→ Records for the task
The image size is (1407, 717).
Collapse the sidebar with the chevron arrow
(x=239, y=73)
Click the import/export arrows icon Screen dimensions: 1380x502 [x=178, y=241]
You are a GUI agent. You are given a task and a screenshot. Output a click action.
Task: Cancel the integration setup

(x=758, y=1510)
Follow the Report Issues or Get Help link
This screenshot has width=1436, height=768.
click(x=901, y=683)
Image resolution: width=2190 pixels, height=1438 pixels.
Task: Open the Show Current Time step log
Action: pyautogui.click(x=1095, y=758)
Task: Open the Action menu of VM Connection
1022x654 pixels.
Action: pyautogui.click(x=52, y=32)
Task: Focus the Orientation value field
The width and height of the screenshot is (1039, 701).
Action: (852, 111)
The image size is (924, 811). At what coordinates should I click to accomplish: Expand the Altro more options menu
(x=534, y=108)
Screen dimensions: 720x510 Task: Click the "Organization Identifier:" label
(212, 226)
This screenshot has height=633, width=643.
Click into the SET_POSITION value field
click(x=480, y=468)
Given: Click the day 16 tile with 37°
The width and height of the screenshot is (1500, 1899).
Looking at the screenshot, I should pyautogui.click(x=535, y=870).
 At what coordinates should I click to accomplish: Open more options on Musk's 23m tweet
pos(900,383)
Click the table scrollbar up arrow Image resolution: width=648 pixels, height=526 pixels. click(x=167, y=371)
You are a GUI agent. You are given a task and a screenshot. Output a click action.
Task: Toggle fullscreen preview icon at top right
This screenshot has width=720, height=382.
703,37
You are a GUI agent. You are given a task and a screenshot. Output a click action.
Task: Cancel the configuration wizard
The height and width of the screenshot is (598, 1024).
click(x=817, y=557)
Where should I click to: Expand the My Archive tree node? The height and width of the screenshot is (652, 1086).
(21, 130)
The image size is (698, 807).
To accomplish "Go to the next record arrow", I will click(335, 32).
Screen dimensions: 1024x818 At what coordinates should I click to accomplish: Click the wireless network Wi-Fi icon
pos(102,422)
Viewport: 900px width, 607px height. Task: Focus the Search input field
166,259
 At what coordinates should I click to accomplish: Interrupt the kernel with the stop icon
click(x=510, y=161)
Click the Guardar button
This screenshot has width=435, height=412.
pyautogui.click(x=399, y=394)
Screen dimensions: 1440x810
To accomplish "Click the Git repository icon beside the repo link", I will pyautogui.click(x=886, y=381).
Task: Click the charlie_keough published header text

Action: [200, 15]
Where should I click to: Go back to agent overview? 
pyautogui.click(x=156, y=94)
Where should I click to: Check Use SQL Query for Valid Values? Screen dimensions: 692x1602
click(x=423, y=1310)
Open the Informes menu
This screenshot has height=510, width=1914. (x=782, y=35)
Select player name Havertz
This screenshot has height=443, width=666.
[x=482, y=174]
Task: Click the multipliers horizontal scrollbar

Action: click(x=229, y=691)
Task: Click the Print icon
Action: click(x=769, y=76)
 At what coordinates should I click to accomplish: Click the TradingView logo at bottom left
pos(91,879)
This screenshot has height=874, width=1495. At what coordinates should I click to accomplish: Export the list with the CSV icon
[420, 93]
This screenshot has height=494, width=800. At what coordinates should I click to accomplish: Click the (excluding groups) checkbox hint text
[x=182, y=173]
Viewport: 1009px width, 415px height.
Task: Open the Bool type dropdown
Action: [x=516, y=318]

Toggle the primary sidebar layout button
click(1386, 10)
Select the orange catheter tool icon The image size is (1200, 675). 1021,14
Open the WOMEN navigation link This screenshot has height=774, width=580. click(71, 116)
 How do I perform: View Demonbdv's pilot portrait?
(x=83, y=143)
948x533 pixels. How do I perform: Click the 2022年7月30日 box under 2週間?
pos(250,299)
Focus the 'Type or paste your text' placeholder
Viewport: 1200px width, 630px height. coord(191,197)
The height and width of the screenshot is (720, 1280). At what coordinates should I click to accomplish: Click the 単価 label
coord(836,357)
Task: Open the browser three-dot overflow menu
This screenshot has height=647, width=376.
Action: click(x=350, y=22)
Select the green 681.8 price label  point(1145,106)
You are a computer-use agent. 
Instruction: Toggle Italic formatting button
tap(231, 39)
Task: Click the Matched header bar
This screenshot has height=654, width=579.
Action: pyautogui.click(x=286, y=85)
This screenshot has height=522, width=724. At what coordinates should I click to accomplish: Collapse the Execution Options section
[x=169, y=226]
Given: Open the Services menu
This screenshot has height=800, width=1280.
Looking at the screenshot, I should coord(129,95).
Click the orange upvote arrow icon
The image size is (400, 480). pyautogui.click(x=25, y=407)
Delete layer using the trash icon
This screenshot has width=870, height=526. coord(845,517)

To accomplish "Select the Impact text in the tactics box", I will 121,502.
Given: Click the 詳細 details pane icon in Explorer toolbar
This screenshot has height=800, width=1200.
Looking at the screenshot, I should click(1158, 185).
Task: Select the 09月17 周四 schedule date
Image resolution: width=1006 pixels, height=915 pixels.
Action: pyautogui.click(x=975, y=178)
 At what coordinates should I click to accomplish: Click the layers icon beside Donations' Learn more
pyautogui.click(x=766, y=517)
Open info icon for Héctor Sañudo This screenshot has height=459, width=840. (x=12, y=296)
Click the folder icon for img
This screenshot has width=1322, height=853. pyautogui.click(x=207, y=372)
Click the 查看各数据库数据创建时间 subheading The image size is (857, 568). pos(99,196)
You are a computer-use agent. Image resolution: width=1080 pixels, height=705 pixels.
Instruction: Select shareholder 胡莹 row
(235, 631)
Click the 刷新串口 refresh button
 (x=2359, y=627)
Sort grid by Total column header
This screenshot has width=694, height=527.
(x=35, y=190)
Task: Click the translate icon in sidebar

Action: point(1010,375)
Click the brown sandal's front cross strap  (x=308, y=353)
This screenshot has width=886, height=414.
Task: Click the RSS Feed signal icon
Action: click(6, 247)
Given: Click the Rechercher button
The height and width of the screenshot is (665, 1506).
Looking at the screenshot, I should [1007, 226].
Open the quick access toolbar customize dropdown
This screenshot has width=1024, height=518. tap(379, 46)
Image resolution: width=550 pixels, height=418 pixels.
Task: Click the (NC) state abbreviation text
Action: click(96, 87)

→ Activity
When the line with "Task: Click the multipliers" is reached in the data above, start copying there, and copy each line exactly until the line with "Select the orange" has been copied; copy nothing else.

→ Task solution
Task: Click the multipliers horizontal scrollbar

Action: click(x=229, y=691)
Task: Click the Print icon
Action: click(x=769, y=76)
 At what coordinates should I click to accomplish: Click the TradingView logo at bottom left
pos(91,879)
This screenshot has height=874, width=1495. At what coordinates should I click to accomplish: Export the list with the CSV icon
[420, 93]
This screenshot has height=494, width=800. At what coordinates should I click to accomplish: Click the (excluding groups) checkbox hint text
[x=182, y=173]
Viewport: 1009px width, 415px height.
Task: Open the Bool type dropdown
Action: [x=516, y=318]

Toggle the primary sidebar layout button
click(1386, 10)
Select the orange catheter tool icon The image size is (1200, 675). 1021,14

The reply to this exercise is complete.